厄介払いされた聖獣王女ですが、冷徹なはずの皇帝陛下に甘やかされています
 彼女たちの邪魔にならないよう、そそくさと端っこの奥まったほうへと移動するも――。

 なにげなくカーネリアの胸元の大きく空いたドレスを見て、仰天してしまった。祖国では見たことがない大胆なデザイン。相当にセクシーだ。
 露出している部分の肌がきらきらと輝いているのは、パウダーを塗っているからなのだろうか。眩しくて目がチカチカするし、心臓もドキドキする。

(す、すごいわ……。

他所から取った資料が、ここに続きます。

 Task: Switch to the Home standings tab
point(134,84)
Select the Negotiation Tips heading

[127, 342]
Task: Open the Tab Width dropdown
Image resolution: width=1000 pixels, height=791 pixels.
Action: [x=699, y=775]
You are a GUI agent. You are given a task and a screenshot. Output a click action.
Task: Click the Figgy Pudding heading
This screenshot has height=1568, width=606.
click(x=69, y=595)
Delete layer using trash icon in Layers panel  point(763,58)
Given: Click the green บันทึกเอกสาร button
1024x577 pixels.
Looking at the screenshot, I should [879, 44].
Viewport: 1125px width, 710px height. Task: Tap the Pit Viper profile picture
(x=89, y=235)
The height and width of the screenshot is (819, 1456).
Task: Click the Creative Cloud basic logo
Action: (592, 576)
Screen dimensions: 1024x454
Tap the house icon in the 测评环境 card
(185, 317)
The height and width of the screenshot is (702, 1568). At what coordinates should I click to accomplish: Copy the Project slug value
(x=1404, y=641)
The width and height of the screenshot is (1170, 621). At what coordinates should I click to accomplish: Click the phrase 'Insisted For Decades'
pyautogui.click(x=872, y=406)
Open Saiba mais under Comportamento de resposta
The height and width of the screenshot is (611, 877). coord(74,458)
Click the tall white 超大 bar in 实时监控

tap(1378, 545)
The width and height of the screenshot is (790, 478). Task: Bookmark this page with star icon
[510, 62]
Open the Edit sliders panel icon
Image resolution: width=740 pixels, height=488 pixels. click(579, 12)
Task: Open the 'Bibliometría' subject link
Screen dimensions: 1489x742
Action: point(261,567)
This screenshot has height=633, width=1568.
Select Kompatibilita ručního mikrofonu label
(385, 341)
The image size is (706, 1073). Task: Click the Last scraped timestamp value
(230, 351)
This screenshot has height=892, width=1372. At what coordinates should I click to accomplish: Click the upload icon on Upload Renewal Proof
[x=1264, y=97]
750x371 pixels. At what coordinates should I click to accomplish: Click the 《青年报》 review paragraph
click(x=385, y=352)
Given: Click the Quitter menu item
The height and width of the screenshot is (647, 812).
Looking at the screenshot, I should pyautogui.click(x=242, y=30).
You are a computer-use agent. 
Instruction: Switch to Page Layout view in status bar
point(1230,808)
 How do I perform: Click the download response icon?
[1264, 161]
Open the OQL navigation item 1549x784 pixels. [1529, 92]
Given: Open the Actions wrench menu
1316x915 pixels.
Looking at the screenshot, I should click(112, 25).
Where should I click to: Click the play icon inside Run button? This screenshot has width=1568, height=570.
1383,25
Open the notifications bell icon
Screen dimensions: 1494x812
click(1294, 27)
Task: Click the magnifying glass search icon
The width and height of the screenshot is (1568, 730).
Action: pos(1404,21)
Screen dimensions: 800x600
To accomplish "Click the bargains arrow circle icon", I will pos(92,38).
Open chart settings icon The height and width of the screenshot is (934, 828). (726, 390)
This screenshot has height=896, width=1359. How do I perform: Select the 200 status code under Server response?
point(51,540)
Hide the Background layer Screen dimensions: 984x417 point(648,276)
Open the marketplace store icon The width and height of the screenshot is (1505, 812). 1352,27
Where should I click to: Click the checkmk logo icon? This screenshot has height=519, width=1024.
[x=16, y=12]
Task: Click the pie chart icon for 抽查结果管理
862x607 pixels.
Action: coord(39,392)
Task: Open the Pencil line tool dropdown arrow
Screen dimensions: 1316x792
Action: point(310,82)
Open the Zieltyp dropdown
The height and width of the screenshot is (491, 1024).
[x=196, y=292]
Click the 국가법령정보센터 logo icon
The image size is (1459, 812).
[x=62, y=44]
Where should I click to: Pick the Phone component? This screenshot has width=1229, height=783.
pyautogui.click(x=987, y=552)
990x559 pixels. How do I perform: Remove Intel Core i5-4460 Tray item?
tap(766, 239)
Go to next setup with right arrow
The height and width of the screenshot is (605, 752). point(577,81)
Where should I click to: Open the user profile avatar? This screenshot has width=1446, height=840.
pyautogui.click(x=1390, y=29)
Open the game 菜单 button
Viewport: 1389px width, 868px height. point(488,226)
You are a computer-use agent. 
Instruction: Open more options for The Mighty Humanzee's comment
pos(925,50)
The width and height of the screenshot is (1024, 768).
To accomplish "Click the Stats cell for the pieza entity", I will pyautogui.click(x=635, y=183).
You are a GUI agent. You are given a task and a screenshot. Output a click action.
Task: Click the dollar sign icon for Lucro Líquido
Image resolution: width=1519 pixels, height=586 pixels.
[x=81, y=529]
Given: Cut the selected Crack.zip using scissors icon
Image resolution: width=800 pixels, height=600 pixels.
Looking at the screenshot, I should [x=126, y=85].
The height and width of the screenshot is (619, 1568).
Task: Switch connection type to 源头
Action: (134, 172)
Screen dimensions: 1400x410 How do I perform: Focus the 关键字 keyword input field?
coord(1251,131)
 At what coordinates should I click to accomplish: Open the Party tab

同じ女性でも目のやり場が……)

 初めて見る「女の本気」に顔を熱くしていると、本命の到着を知らせる鐘が鳴った。

 空気がピンと張り、沈黙がその場を支配する。
 思わず息をひそめていると――大扉が開き、大勢の臣下を引き連れた皇帝が姿を見せた。

(――っ……)

 呼吸が止まり、心拍数が上がる。
 遠くからでもわかる、煌びやかなブロンドの髪。切れ長のパープルの瞳に引き締まった表情は、何度見ても見惚れてしまう。

「輝かしき帝国の太陽。ライズ・ド・ヴォルカノ皇帝陛下にご挨拶を申し上げます」

 代表したカーネリアのかけ声とともに、令嬢たちが一斉にお辞儀をしたので、フランも慌てて例にならった。